**Source records:**
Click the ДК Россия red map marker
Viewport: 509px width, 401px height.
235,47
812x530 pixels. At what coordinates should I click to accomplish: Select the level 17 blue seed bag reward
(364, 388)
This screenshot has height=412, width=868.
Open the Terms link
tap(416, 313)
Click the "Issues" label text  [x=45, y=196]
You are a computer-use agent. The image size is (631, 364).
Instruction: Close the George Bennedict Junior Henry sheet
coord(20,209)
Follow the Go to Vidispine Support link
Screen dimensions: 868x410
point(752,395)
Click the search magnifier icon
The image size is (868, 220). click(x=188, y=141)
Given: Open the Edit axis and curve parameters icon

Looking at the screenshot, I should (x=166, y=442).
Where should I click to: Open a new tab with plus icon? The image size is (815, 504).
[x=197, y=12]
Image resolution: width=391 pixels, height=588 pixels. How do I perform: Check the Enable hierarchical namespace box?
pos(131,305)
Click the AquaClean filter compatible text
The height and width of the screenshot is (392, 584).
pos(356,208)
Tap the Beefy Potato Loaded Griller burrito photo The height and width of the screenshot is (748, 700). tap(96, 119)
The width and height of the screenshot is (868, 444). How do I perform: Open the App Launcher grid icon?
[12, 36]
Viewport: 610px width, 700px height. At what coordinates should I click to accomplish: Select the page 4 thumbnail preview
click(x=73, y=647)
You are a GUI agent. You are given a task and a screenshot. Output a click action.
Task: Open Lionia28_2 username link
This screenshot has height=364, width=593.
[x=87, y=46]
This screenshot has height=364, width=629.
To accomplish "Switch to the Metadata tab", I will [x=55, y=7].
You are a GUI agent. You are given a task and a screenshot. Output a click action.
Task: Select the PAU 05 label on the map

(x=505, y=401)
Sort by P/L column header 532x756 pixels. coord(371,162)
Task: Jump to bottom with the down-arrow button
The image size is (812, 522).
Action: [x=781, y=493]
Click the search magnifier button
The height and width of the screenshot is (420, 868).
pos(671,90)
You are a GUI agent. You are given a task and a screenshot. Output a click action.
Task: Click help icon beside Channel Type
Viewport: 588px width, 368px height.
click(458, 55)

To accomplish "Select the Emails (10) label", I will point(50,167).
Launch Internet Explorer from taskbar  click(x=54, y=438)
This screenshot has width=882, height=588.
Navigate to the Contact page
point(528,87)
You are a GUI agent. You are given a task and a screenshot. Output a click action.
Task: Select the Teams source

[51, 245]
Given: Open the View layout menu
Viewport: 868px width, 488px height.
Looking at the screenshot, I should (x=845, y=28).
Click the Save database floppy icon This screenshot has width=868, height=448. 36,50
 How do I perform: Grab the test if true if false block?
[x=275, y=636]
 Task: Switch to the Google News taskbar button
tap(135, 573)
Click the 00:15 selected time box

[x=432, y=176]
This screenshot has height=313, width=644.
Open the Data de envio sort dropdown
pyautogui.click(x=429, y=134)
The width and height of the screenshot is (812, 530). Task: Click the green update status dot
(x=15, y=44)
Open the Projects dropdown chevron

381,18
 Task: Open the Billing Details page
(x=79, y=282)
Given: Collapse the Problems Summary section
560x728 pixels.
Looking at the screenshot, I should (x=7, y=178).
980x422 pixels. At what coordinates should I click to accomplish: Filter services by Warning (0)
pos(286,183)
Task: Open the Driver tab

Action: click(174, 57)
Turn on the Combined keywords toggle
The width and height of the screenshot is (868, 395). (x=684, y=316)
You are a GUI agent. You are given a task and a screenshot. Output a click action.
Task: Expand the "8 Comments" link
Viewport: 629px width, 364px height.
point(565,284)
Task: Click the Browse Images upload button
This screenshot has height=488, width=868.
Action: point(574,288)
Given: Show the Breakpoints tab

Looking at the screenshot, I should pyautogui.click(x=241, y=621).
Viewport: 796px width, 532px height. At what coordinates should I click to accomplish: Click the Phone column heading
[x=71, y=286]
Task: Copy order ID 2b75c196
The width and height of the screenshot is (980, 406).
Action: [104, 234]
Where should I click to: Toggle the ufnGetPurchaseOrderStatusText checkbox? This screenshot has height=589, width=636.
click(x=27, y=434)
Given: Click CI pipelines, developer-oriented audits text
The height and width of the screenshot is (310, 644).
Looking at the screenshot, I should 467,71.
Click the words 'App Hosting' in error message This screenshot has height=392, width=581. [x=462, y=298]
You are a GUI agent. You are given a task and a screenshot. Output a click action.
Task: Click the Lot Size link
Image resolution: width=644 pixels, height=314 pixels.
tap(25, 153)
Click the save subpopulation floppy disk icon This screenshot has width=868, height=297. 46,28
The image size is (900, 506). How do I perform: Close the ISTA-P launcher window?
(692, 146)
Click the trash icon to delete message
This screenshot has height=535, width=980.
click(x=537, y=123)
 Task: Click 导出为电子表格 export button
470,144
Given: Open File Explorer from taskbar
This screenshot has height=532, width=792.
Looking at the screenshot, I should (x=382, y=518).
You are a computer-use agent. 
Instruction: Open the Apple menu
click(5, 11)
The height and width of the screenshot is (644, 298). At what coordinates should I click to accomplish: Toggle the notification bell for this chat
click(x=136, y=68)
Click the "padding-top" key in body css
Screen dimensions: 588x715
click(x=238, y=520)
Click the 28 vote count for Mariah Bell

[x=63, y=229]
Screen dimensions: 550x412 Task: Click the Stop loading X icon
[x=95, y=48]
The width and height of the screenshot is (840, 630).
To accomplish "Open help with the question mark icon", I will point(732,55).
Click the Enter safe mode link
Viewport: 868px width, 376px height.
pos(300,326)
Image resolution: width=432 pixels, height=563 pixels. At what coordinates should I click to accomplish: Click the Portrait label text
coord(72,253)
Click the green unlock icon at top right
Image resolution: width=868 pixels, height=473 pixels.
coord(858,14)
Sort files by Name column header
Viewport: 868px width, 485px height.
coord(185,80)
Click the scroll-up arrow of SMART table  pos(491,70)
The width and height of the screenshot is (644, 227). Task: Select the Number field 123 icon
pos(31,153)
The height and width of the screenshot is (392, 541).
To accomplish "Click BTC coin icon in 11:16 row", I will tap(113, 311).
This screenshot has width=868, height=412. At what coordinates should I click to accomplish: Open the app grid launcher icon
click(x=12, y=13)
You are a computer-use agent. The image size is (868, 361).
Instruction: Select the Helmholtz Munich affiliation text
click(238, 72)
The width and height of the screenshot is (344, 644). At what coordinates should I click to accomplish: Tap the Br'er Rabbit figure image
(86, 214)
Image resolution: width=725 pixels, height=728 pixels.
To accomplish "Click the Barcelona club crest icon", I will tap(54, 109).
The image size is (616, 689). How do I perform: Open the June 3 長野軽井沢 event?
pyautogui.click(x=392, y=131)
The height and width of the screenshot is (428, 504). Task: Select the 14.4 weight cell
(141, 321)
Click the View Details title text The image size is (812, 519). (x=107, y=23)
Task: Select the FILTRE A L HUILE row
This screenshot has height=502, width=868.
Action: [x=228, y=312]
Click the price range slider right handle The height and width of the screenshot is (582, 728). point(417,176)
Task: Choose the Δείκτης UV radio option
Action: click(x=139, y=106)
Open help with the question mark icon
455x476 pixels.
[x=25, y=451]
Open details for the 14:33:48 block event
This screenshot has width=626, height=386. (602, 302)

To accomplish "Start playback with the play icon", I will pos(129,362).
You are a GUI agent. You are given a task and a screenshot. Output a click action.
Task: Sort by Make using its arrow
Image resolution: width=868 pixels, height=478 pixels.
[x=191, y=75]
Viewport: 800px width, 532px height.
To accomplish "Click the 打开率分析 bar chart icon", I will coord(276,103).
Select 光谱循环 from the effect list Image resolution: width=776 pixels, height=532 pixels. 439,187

**Try it:** Please report the number of lines in the data that include "Explorer", with no other words.

**Reply to the task:** 2